- **APPLY WHAT YOU READ**:
1. In the passage on kindness and family priorities, who does Debbie text to take over at home while she helps Tamar?
2. Duplicate part of the passage on kindness and family priorities, beginning at the words "Tamar's three-year-old twins" and stopping after the words "her at all.".

- **EXTRACT PROVIDED**:
•••••
A common illustration of this principle is the housewife who will be unable to attend to the needs of her own home properly if she goes to help another family.  It is important to keep in mind that, just as a person cannot give tzedakah from funds he should be using to pay his own debts, so too, a woman cannot extend herself for the sake of others before she carries out her obligations to her own family. 

An exception would be a case where, in doing a kindness for others, her intention is to teach her children an important lesson.  For example, by sending food to a neighbor who is a widow, she hopes to show her children how we must cater to the special needs of others; or by preparing elaborately for guests, she teaches her children that they are to be served better and more plentiful food. (Mishpetei Hashalom 13:21) 

(Excerpts from The Code of Jewish Conduct by Rabbi Yitzchok Silver) 


Debbie removed the chicken from the oven, arranged the side dishes in disposable aluminum pans and, with a smile of satisfaction, placed the meal on a large tray. She had exactly an hour before the children were due home – perfect timing.  Debbie drove to Tamar's house, and knocked on the door.  Nothing could have prepared her for the shock of seeing her friend's clenched and weary face Finding a place to put the tray down in the kitchen was a challenge as the house was a total disaster.    Tamar was in pain, and visibly embarrassed.  

Let me help you," begged Debbie.  "Just go lie down, and I'll tidy up a little." 

"Thanks," whispered Tamar, "I'm really desperate so I won't say no.  My mother-in-law is coming this evening and I really don't want her to see my house like this".  As Tamar slowly and gratefully hobbled to her room Debbie began to roll up her sleeves.  She loved a challenge, but it was clear that she would not get much done in the time left before her children were due home. 

She quickly texted her oldest daughter.  "Sara, you know Tamar is recovering from major surgery, and I am helping clean her house.  Would you mind taking over at home for a while until I get back?"   

"Sure Mom," answered her reliable 15-year-old, "Send my love to Tamar." 

Debbie busied herself in the house, giving it a thorough cleaning.  When Tamar's children came home she fed them, gently awakened Tamar, and convinced her to eat as well.   

When Tamar's mother-in-law arrived, the kids all pounced on her at once, each with their own claim.  Feeling badly, Debbie sat with the second grader and helped him to complete his homework. 

Tamar's three-year-old twins looked like they had not had a bath for a very long time.  Debbie bathed them, entertaining them with bubbles and games.  After dressing them in their cute pajamas and reading them a quick story she knew it was very late and she just had to go. 

Knowing that Tamar had rested, and seeing her grateful face made it all worthwhile.  Glowing with the good feeling of having done such a huge mitzvah, Debbie opened the front door to her own house and recoiled from the powerful stench of burned food.  The house was in total chaos.  Her husband was frantically opening the windows to get rid of the smoke.  The little kids were all still up, wildly running around in various stages of undress. Sara was in tears from the efforts of trying to gather them up, but they were not listening to her at all.    

It took hours to get everything and everyone calm again.  Later that night Debbie’s exhausted husband looked at her straight in the eye and said: "Please understand that doing kindness for others is not a mitzvah when it negatively impacts our own family!"  Debbie knew her husband was right, and that she would have to evaluate her priorities moving forward. 


Discussion Question Options: 

1.    1. Why does it seem to be easier to do kindness for people that are not part of our immediate family? 

How does one figure out the appropriate order of priorities when faced with conflicting opportunities to help others.


3.    3. How can we have a greater sense of self-satisfaction when performing acts of kindness for close family? 


Stretch of the Week: 

Let the immediate people in your life know (through discussion or a letter) that they are your number one priority.
•••••
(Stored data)
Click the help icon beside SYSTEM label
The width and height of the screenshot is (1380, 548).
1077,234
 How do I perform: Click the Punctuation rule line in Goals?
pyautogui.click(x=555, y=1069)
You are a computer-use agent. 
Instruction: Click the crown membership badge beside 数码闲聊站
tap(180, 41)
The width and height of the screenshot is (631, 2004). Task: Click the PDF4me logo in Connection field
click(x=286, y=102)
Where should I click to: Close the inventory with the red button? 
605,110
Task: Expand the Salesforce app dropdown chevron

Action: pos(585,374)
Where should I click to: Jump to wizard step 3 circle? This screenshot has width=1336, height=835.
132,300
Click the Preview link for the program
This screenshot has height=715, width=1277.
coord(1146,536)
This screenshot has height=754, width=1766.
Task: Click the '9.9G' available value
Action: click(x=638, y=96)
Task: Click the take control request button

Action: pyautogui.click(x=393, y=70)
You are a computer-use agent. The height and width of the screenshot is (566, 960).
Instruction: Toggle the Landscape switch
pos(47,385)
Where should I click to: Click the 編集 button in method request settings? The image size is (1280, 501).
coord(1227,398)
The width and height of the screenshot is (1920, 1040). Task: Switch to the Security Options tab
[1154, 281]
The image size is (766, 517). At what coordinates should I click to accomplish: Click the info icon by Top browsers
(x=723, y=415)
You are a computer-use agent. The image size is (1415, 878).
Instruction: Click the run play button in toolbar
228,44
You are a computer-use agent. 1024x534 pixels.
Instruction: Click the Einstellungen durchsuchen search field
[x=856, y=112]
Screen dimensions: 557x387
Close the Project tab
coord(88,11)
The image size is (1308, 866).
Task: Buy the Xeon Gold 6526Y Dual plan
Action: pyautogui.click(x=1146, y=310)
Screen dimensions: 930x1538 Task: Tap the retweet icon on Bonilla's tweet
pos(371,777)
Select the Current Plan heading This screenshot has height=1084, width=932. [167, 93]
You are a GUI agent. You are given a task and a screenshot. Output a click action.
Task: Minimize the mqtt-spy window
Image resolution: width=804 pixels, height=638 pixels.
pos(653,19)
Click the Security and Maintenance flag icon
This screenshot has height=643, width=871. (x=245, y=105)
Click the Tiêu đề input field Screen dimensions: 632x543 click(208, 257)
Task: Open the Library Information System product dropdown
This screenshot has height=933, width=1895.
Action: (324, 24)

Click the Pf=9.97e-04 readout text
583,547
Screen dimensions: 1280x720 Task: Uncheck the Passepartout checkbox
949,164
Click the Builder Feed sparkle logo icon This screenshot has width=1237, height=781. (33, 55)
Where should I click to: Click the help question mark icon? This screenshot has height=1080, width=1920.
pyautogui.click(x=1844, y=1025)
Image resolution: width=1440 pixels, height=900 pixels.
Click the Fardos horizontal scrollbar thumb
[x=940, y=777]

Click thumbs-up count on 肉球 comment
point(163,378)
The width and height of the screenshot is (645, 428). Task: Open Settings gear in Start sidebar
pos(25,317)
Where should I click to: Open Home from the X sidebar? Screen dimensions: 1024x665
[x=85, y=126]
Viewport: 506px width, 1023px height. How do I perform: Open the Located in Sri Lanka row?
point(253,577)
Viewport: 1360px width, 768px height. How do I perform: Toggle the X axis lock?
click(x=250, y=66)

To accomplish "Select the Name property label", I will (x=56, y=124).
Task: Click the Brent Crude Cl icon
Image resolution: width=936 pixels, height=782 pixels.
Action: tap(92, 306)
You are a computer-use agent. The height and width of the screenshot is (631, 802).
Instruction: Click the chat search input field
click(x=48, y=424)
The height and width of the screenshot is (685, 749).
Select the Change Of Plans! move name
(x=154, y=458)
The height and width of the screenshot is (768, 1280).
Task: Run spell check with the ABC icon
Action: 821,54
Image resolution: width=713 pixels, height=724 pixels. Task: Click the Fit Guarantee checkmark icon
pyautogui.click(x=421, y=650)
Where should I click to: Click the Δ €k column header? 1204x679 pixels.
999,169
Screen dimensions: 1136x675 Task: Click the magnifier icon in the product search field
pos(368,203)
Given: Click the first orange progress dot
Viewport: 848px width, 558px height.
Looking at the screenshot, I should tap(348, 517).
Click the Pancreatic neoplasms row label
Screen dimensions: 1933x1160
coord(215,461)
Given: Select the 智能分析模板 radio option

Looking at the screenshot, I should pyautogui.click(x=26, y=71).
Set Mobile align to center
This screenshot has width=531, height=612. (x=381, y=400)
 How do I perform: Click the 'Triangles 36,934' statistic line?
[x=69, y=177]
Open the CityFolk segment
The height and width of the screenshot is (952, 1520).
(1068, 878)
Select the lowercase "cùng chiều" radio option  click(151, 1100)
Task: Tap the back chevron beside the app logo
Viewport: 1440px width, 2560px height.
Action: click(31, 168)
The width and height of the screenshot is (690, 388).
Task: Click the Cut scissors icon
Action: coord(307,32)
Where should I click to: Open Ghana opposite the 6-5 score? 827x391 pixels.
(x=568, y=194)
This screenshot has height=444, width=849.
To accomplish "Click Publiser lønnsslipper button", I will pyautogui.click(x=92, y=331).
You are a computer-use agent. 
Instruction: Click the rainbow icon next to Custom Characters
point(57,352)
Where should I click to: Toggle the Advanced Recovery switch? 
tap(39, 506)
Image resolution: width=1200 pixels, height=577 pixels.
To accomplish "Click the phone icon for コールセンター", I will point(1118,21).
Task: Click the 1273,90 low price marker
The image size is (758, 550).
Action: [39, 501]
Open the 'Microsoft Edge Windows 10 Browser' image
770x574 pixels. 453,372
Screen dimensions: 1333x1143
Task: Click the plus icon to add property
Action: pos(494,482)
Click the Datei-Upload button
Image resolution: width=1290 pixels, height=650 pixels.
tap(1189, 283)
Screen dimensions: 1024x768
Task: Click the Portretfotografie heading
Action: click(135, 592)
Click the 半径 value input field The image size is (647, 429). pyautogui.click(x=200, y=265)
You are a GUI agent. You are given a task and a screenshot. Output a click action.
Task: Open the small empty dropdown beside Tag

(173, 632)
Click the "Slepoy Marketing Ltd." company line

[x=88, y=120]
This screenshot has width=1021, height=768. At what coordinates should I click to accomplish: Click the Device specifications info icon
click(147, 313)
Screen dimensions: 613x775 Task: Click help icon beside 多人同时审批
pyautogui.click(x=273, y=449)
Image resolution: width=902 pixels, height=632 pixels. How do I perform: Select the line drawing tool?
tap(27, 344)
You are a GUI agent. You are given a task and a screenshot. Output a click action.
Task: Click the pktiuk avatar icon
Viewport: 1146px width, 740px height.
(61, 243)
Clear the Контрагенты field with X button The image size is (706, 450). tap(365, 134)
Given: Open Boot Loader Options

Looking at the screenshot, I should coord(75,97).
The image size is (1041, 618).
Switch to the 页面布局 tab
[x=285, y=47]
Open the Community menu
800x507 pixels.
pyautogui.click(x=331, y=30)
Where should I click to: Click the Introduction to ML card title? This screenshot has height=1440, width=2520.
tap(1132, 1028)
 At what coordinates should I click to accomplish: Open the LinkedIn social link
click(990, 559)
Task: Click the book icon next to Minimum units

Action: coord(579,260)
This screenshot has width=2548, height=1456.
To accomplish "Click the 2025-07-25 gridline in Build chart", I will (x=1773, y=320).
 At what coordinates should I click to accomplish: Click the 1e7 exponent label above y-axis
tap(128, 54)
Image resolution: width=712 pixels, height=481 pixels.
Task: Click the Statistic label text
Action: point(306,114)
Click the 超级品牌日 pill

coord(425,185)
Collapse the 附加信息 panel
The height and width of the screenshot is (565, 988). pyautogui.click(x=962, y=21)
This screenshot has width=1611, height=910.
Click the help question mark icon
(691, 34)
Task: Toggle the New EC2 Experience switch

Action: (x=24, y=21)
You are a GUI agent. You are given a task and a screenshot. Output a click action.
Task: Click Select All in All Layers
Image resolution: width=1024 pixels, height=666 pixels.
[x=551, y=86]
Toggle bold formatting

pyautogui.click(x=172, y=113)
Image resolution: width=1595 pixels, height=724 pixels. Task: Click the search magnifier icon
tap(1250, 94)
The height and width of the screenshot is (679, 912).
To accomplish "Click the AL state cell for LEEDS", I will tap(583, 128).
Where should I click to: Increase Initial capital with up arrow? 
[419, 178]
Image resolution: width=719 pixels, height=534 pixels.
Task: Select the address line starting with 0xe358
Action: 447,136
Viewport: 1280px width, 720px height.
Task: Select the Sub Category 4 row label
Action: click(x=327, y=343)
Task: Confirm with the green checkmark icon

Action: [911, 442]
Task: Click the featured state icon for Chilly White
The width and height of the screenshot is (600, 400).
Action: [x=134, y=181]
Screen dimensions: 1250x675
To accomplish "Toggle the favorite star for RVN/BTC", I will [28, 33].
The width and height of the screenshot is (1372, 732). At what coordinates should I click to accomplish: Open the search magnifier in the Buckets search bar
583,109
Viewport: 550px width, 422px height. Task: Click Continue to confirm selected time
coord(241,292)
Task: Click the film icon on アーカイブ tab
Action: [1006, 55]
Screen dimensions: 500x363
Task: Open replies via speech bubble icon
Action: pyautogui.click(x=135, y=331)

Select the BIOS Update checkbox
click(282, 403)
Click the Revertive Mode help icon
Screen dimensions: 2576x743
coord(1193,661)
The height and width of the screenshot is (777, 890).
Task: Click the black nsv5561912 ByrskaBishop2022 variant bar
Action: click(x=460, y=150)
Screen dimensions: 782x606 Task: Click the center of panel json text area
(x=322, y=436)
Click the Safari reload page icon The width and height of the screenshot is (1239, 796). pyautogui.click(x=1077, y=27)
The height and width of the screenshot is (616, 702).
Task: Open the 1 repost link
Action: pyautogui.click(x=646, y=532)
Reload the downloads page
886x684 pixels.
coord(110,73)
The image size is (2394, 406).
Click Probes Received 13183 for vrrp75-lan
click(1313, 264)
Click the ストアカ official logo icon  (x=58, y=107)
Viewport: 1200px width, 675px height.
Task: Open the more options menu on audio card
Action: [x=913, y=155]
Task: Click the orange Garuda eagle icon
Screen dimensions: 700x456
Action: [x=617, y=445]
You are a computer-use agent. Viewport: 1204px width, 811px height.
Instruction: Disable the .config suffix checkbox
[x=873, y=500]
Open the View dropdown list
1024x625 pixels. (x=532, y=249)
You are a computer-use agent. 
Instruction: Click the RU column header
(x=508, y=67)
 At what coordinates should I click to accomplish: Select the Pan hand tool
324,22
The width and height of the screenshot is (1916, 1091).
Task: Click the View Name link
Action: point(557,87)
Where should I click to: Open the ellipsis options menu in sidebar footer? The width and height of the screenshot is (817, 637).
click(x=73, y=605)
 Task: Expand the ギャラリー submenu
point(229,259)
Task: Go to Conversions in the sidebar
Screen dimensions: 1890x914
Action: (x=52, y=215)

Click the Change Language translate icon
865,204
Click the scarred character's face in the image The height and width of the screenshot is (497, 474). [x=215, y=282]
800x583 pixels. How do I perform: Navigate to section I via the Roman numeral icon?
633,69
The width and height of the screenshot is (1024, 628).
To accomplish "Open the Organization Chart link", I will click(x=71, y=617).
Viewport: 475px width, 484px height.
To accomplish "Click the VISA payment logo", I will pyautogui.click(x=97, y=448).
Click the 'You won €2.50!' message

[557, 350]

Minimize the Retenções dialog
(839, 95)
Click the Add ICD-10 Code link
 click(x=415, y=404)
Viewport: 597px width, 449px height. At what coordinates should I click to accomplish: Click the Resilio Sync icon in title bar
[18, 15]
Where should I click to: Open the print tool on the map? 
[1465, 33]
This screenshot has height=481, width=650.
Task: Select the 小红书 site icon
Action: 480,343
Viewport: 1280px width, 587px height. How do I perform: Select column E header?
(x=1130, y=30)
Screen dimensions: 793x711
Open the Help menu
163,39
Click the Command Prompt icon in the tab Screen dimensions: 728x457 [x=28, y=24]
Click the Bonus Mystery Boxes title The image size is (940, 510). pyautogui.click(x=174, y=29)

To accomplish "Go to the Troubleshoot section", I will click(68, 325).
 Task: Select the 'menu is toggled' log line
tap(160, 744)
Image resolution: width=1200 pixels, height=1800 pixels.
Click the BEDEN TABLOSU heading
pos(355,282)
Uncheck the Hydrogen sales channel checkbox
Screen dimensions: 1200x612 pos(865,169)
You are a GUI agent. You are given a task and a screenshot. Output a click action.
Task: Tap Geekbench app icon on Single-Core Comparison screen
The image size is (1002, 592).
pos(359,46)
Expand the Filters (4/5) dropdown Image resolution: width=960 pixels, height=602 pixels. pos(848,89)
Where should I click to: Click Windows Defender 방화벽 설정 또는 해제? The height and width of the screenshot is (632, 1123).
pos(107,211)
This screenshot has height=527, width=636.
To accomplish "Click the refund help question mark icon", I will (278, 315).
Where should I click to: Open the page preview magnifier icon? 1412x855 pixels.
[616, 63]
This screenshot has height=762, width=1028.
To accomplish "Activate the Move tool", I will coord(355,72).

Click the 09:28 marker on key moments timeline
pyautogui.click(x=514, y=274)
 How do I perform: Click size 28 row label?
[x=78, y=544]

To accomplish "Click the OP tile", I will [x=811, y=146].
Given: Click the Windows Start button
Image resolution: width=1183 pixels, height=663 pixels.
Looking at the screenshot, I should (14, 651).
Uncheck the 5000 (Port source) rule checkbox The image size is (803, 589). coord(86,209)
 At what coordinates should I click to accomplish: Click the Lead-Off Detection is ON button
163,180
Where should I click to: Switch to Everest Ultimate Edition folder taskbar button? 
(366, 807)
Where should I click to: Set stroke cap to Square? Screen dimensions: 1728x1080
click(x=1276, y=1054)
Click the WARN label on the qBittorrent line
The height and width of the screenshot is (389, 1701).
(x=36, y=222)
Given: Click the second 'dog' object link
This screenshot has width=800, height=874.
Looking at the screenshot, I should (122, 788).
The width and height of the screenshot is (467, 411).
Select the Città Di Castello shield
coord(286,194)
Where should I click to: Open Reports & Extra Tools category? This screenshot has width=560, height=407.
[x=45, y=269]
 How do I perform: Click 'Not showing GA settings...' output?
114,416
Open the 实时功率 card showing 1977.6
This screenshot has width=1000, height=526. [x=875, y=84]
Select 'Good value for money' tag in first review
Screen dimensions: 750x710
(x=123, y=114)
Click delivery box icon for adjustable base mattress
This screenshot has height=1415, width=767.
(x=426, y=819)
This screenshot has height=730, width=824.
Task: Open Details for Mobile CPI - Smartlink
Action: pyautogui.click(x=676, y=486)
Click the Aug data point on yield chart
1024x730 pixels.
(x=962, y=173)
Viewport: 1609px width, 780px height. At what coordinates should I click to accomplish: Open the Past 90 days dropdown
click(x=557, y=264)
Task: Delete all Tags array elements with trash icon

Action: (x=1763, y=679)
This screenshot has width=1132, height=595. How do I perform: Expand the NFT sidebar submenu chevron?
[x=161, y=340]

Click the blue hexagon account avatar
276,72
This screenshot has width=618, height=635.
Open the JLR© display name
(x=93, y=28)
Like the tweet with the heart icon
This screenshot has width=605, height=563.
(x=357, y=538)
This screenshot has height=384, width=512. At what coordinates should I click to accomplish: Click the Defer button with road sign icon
•••••
- **ANSWERS TO THE EXERCISE**:
1. Her oldest daughter, Sara, who is 15.

2.
Tamar's three-year-old twins looked like they had not had a bath for a very long time.  Debbie bathed them, entertaining them with bubbles and games.  After dressing them in their cute pajamas and reading them a quick story she knew it was very late and she just had to go. 

Knowing that Tamar had rested, and seeing her grateful face made it all worthwhile.  Glowing with the good feeling of having done such a huge mitzvah, Debbie opened the front door to her own house and recoiled from the powerful stench of burned food.  The house was in total chaos.  Her husband was frantically opening the windows to get rid of the smoke.  The little kids were all still up, wildly running around in various stages of undress. Sara was in tears from the efforts of trying to gather them up, but they were not listening to her at all.